For now, Clark and I aren't planning to get another dog--maybe we never will. It's not that I don't love dogs, or that I don't care about rescuing a deserving pup out there. We went for two years not taking any trips because Duke was not a good traveler at all. We used to leave him with our daughter, but after they got Bruno the boxer two years ago, Duke and Bruno just did not mix. Bruno and Sunny are fine, and are good buds now--in fact, Sunny annoys the mess out of Bruno, but he is still gentle with her and puts up with her puppy shenanigans.
We are also older than we were when we brought Duke home as a little puppy ten years ago. I miss his love, his companionship, his comical ways, and his PRESENCE. No other dog will ever take his place, and honestly, I'm not inclined to start over with another dog. Since March when he had his back surgery, we spent literally thousands of dollars trying to get him well, up to and including his stay in the vet hospital for his autoimmune disease that ultimately caused his death. We would do it all again in a heartbeat, but we really don't have the financial resources to spend that kind of money on another pet. I'm not seeking sympathy or pity at all, just stating facts as they are for us.
He was one in a million. People always commented on how smart he was, and he really was that intelligent. When I talked to him, I know he understood everything I said. We even resorted to spelling words in front of him so he wouldn't know we were talking about the grandchildren coming to visit (he'd get too excited, expecting them to come in the door any second), or about what we were having for dinner (a true chow hound), or that the mailman was on our street. Yep, he was a doggie genius to us, anyway!
He was never exactly right after his back surgery. Clark and I have looked back on that time from March until July when he was in the vet hospital. He did regain the use of his back legs and could walk and run, but it was wobbly. We were thankful he could do that much. But he never really acted like he felt that good. In fact, a couple of weeks before we found out his platelet count was dangerously low, he was more tired and draggy than he had been. We still have no idea what caused his platelet count to dip so low, and science cannot determine the reasons for autoimmune disease yet. There are speculations, of course, but there are no true answers.

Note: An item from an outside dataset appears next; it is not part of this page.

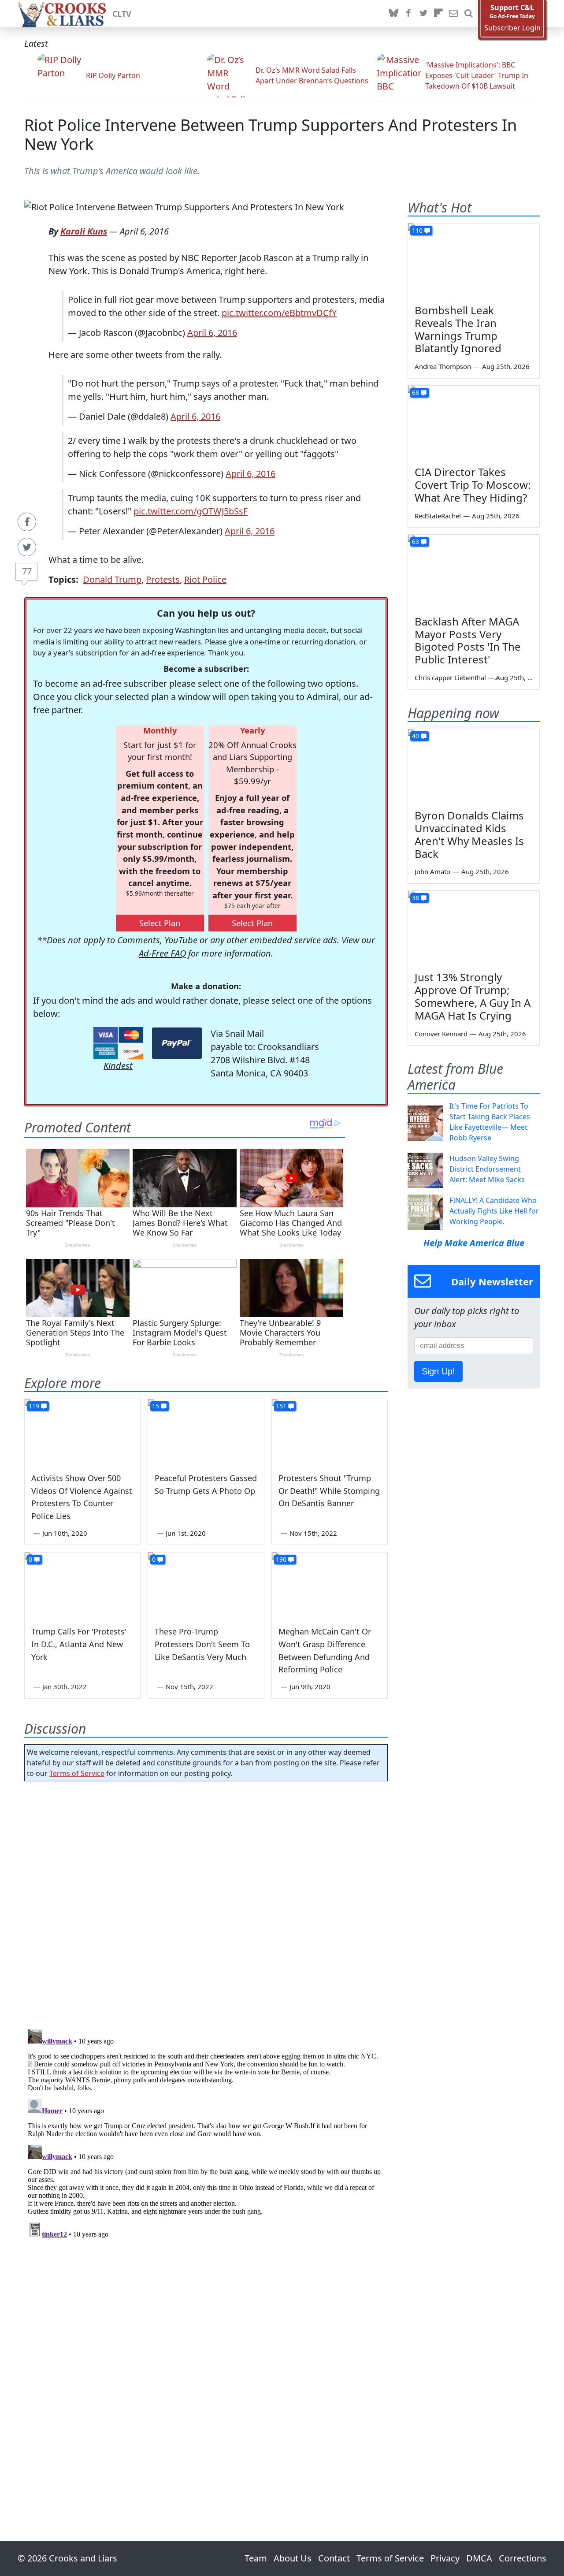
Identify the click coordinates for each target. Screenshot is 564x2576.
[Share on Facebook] (26, 522)
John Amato (432, 871)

I am still sad at his loss. I am still sad that he had to suffer. And I am still missing him so much. People who have never felt this deeply at the loss of a pet cannot understand. I don't blame them or bear them any ill will, because I didn't understand, either, until it happened to us. You do get better over such a loss, but I know I will never be the same as I was before, when Duke was here with me on a daily basis. My family is wonderful, and I know they love me unconditionally as well. I am not putting Duke above them, but I must admit that no human can replace the special bond one has with such a beloved pet. I never felt such a strong bond with any previous pet I've had. That doesn't make my family less important, but it is on a different plane, a different experience, a different connection. If you have loved and lost a soul pet, you know what I mean. That is the best I can explain what has transpired regarding Duke and me.
I am carrying on my life as before, but without Duke in it. The fact that he was my constant companion for ten years makes it harder than if I had only seen him once a week or once a month somewhere else. He was in our home daily, he made me laugh daily, and he gave me the opportunity to experience how special the friendship of an animal truly is. And for that experience, I will always be grateful. I'm closing the chapter of his life here now, probably never to write of it again on this blog. Your prayers and kindness have meant so much and have helped so much. My faith in God has sustained me through the worst of it and will continue to do so.
But I will always wish he were still here with me.